Climber’s Accident Saves His Life on K2
By Larry Altman
If it wasn’t for a mistake, Hermosa Beach resident Nick Rice might be among the dead climbers on K2 in Pakistan.
The 23-year-old adventurer who attended Mira Costa High School in Manhattan Beach was boiling water on Friday and spilled some of the liquid on his socks.
It meant he had to stay behind to let them dry and catch up later with the rest of the expedition in the bitter cold.
Eleven of his colleagues attempting to reach the 28,250-foot summit of the world’s most dangerous mountain died in an avalanche over the weekend.
“After I dried my socks, I started off toward the (area known as the) Bottleneck, but after around an hour, I realized that my hands weren’t about to warm up, and I wasn’t ready to lose any fingers for the summit of K2,” Rice wrote in a dispatch posted on his Web site Friday.
“I realized, since I was feeling quite strong, that I COULD summit K2 without oxygen, however if I wanted to keep my fingers and enjoy a normal adult life, I needed to turn around and not let my ambitions get the best of me.”
Rice’s parents, Tom Rice and Wendy Knowles of Hermosa Beach, have tracked their son during his more than two-month journey up the mountain in Pakistan, talking to him on his satellite phone and over the Internet.
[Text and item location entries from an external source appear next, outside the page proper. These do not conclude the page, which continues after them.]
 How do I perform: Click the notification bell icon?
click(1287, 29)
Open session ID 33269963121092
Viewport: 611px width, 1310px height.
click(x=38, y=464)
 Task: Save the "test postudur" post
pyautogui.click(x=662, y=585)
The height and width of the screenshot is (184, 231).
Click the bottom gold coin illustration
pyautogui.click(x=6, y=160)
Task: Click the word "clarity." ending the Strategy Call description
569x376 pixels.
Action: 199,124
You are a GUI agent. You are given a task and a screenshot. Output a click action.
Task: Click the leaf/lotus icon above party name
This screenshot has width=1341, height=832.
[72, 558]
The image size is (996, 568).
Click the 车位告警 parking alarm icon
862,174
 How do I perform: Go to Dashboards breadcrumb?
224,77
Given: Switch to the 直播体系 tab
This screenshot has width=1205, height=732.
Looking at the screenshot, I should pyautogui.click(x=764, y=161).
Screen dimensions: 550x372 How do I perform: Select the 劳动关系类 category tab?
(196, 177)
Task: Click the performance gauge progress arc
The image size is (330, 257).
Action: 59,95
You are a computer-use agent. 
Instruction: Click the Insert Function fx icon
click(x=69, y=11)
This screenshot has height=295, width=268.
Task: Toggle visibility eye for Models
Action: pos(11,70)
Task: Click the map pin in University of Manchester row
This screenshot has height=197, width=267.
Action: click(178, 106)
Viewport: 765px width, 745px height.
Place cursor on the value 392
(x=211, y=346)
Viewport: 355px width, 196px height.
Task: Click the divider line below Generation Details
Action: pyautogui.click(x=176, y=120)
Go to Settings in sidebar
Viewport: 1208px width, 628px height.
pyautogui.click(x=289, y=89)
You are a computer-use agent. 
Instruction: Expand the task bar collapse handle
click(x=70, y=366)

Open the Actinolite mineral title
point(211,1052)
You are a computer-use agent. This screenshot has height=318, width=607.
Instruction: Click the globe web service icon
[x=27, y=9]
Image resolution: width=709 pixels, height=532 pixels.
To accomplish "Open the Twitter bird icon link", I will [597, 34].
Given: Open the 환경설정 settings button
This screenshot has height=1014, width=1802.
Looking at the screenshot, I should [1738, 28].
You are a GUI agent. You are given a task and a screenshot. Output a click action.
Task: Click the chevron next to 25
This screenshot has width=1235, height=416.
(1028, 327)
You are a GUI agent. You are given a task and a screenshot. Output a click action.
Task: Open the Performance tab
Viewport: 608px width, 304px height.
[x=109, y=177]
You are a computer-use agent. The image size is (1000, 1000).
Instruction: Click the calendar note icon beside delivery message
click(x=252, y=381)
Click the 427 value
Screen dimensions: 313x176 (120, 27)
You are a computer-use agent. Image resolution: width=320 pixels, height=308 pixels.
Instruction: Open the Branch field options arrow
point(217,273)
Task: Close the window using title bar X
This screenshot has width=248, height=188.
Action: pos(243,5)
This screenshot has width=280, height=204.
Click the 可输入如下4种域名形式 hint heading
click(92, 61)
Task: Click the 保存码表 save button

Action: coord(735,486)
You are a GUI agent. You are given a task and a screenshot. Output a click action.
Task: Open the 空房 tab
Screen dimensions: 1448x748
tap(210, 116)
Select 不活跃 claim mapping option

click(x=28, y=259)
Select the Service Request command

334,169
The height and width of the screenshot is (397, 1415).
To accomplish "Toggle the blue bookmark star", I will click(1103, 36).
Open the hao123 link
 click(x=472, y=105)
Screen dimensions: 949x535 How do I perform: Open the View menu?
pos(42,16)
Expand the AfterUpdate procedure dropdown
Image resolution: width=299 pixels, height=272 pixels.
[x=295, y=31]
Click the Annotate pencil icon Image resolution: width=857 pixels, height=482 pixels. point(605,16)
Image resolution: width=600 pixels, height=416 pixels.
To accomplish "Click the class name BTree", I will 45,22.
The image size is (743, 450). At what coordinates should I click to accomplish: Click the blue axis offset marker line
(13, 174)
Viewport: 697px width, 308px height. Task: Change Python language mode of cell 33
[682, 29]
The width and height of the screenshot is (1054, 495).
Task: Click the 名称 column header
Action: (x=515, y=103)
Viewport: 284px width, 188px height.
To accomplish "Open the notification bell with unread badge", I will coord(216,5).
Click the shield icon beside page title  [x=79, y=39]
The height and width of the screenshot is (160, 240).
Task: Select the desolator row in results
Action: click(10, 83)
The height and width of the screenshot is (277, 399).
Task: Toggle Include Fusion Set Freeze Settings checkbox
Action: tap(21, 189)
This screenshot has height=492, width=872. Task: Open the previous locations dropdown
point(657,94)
They are relieved he’s still alive.
“It’s a tragedy and we all feel terrible about it,” Rice’s father said. “He was going to go up with those guys and he was boiling water for drinking water and he spilled it on his socks. You don’t go up in those kind of elevations with wet socks. That was one of those things that made a difference.”
Pakistan’s Ministry of Tourism said the 11 believed dead in one of mountaineering’s worst disasters included three South Koreans, two Nepalis, two Pakistanis and climbers from France, Ireland, Serbia and Norway.
Mountaineers consider K2, which straddles Pakistan and China, more challenging than Mount Everest because its ridges and slopes are steeper and more prone to avalanches and sudden storms.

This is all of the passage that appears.